+++ Artigo +++

Os BRICS compreendem hoje mais de 20% da riqueza mundial e são
responsáveis por uma grande parte da circulação de produtos em todos os
continentes. Por sua vez, o intercâmbio comercial somente entre os
países membros do grupo já chegou à cifra de 300 bilhões de dólares.
Pela primeira vez também, o Brasil não se encontra na condição de
vassalo dos Estados Unidos ‒ situação em permaneceu desde a 2ª Guerra
Mundial ‒ e exatamente por isso que se coloca agora como alvo do império
americano, já que a queda de Dilma Rousseff certamente enfraqueceria a
posição da Rússia e da China na América Latina.
Confrontada no plano externo por suas posições de independência em
relação aos EUA, Dilma se verá forçada a tomar decisões ‒ no âmbito
interno ‒ que evitou ao longo de todo o seu primeiro governo como a
regulação da mídia, cujo comportamento notoriamente antiético, sem
escrúpulos, deliberadamente mentiroso e claramente difamatório em
relação à sua pessoa já ultrapassou qualquer limite de responsabilidade.
Sua vitória no pleito de 26 de outubro a compromete com as populações
menos favorecidas, o que a colocará em rota de colisão com as regiões do
sul e do sudeste, que vêm apresentando um crescimento significativamente
menor do que a região nordeste e onde começam a irromper violentos atos
de racismo e contínuas manifestações de separatismo.
Desde o fim da União Soviética e o colapso do projeto socialista de
integração de todos os povos da terra em torno de um sistema econômico e
produtivo comum, as sementes do separatismo e do racismo têm crescido,
insufladas pelo poder hegemônico ianque que ‒ na mesma linha do império
romano ‒ objetiva a divisão como a forma mais propícia para favorecer o
seu domínio.

+++ Dados fornecidos +++

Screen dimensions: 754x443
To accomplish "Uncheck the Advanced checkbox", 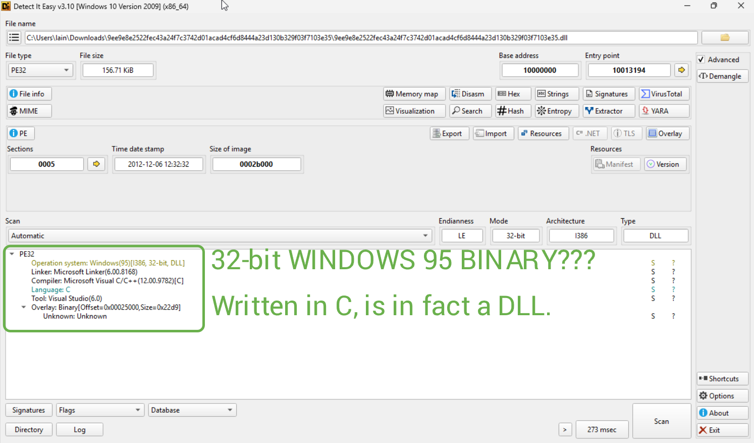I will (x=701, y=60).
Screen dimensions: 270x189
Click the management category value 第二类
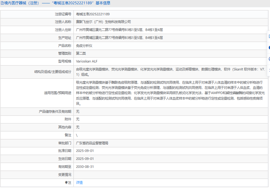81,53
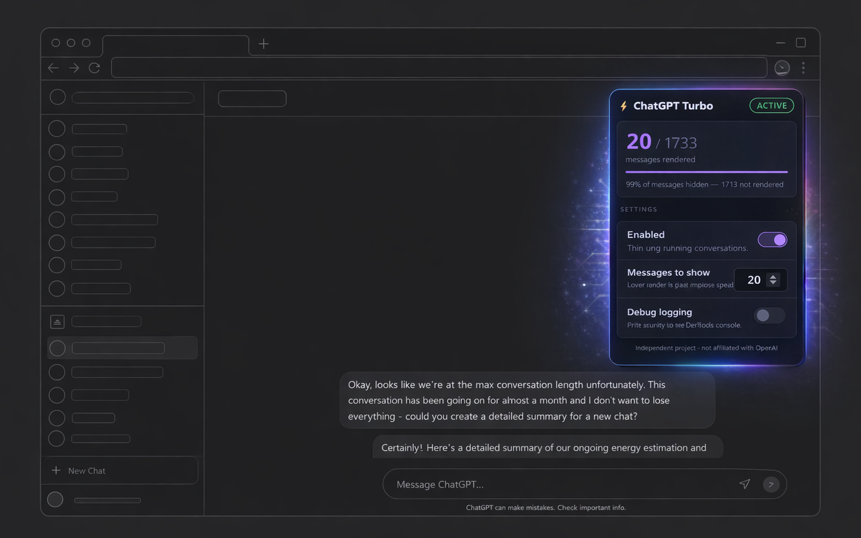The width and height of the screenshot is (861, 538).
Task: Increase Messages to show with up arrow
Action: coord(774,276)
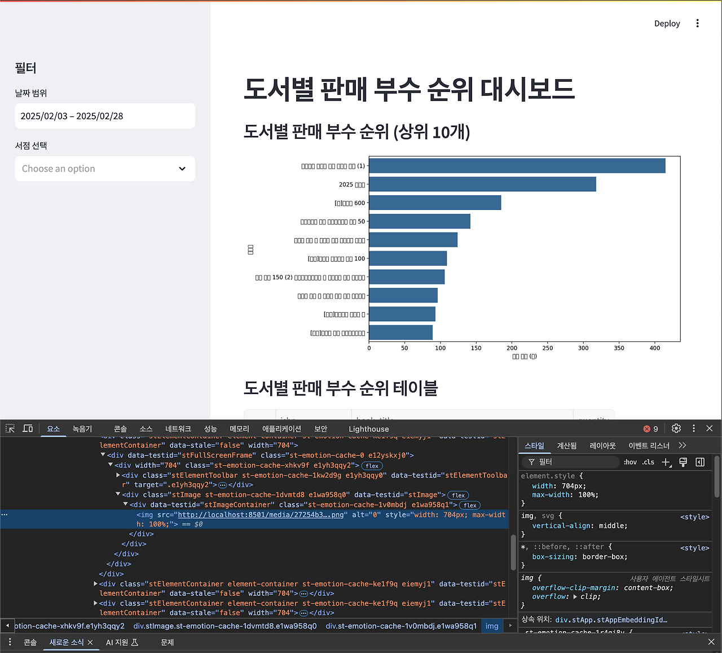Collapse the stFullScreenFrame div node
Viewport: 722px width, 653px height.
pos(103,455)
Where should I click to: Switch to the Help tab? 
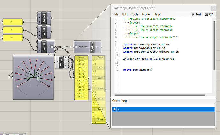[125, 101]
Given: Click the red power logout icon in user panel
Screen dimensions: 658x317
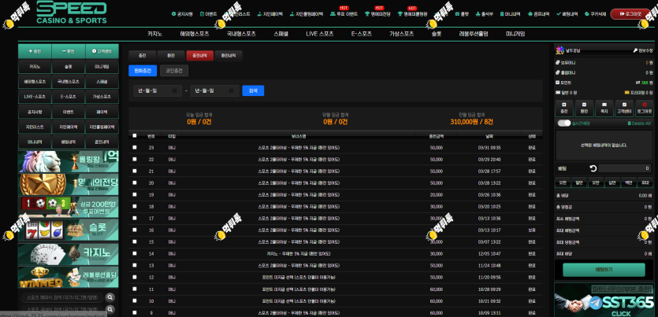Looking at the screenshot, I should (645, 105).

+++
+++ Dados fornecidos +++

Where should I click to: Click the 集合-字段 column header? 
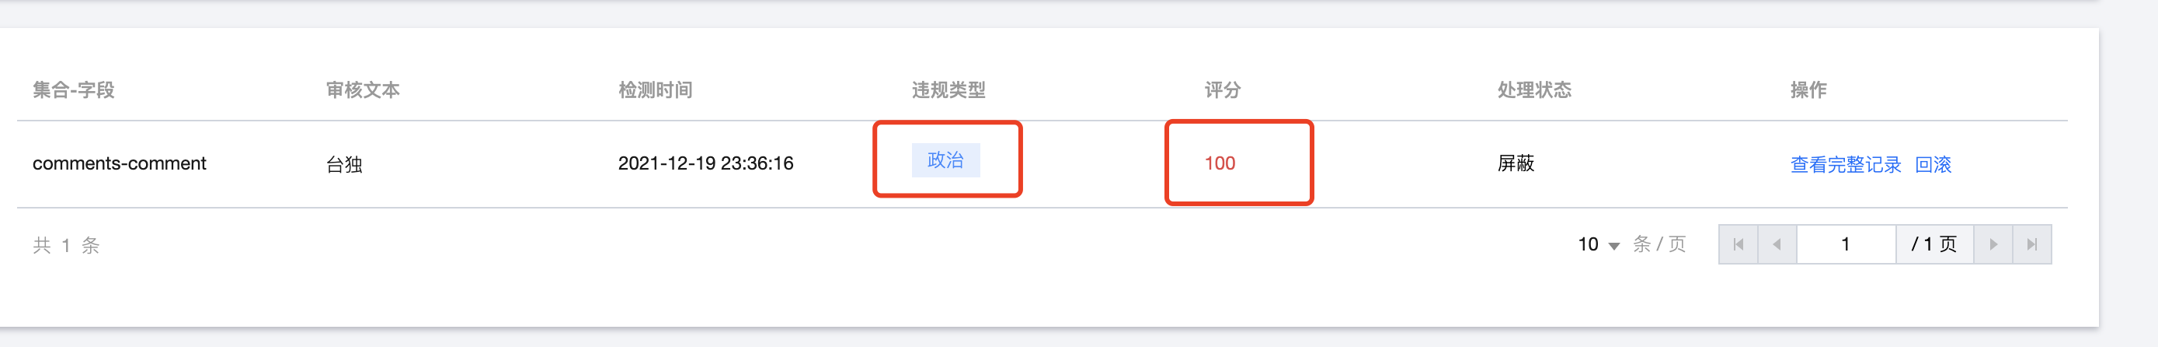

+++
+++ Dados fornecidos +++

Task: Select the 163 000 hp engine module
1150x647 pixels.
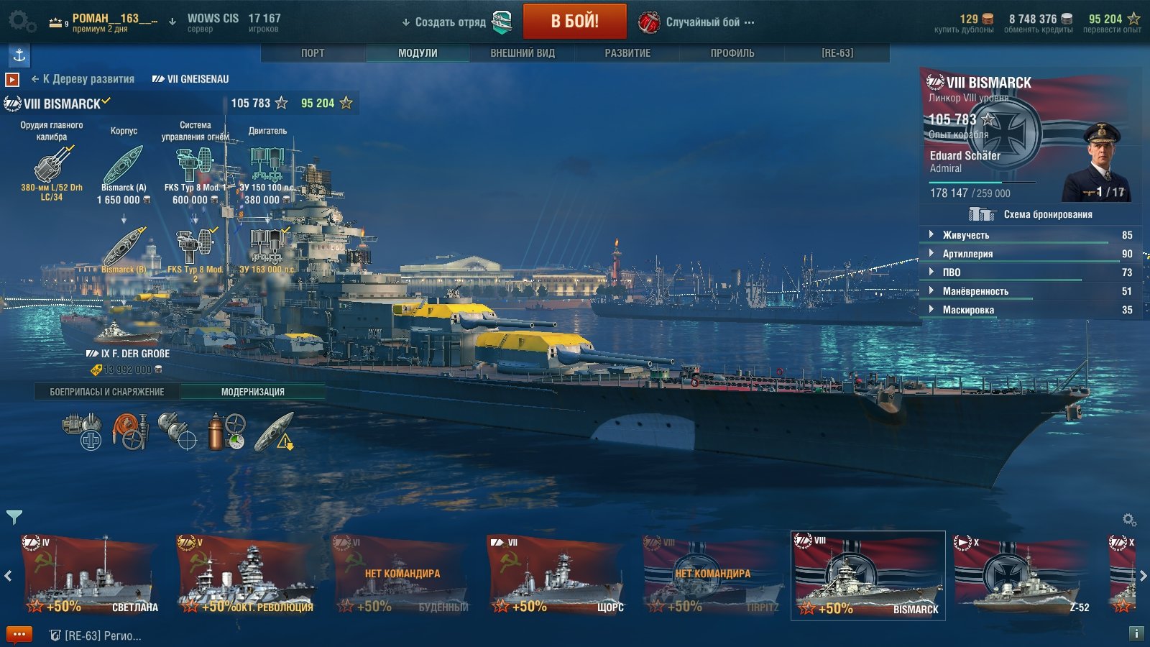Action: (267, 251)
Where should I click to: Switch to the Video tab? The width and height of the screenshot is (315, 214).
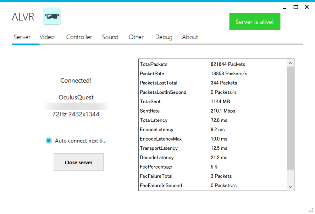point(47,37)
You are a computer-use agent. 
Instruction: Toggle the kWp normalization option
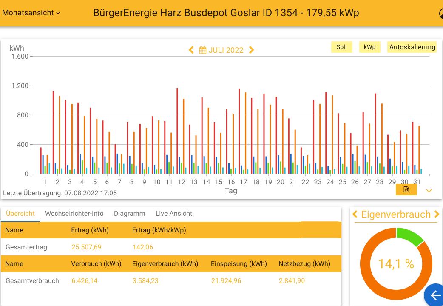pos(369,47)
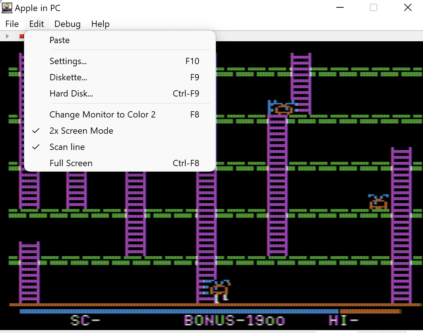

+++

## Descrição do exercício
Reescreva o trecho do artigo começando em "Os BRICS compreendem" e seguindo até "bilhões de dólares.", substituindo "cifra" por "marca". Os dados vêm de uma fonte diferente da do artigo.

## Resposta escrita
Os BRICS compreendem hoje mais de 20% da riqueza mundial e são
responsáveis por uma grande parte da circulação de produtos em todos os
continentes. Por sua vez, o intercâmbio comercial somente entre os
países membros do grupo já chegou à marca de 300 bilhões de dólares.